Could you render the records as a numbered list, starting with the line that contains "Launch Internet Explorer" and going on through the line that contains "This screenshot has", with blank lines and pictures left out?

DATA SHOWN ->
--- START ---
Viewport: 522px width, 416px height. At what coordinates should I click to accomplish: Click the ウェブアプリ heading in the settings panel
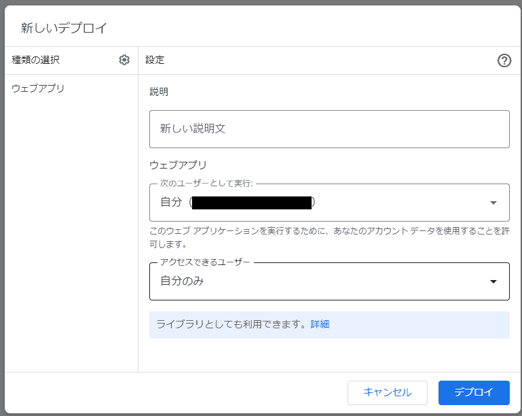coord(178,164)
--- END ---
--- START ---
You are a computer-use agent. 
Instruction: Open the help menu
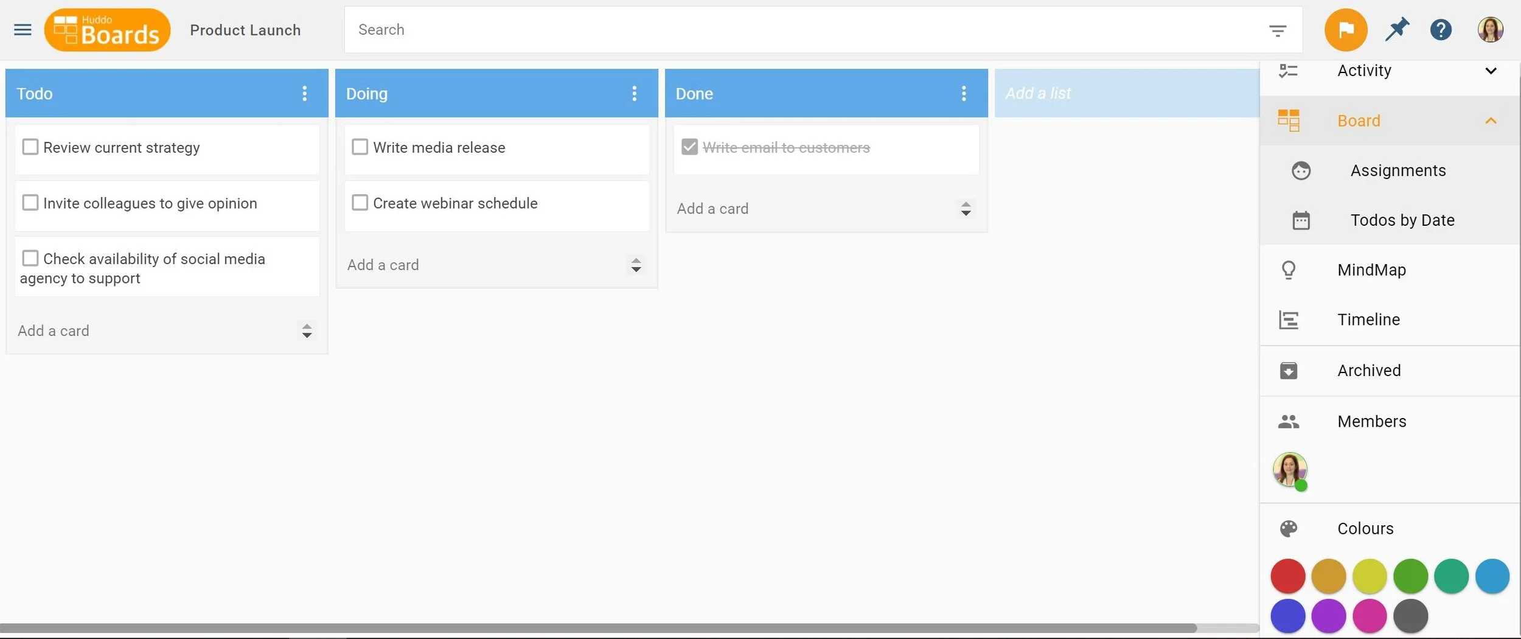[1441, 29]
--- END ---
--- START ---
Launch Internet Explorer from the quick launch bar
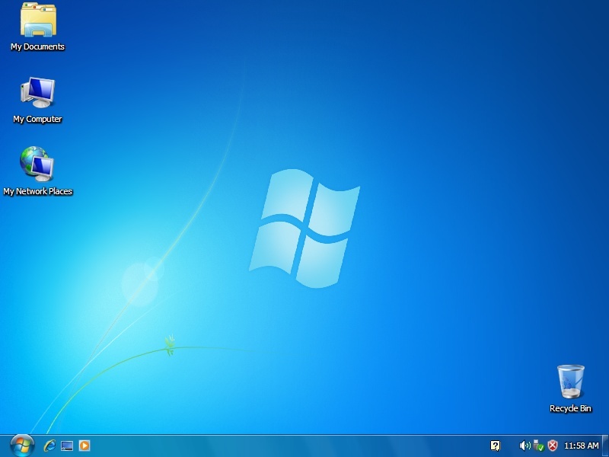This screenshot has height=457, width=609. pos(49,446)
--- END ---
FINAL RESULT ->
1. Launch Internet Explorer from the quick launch bar
2. This screenshot has height=457, width=609. pos(49,446)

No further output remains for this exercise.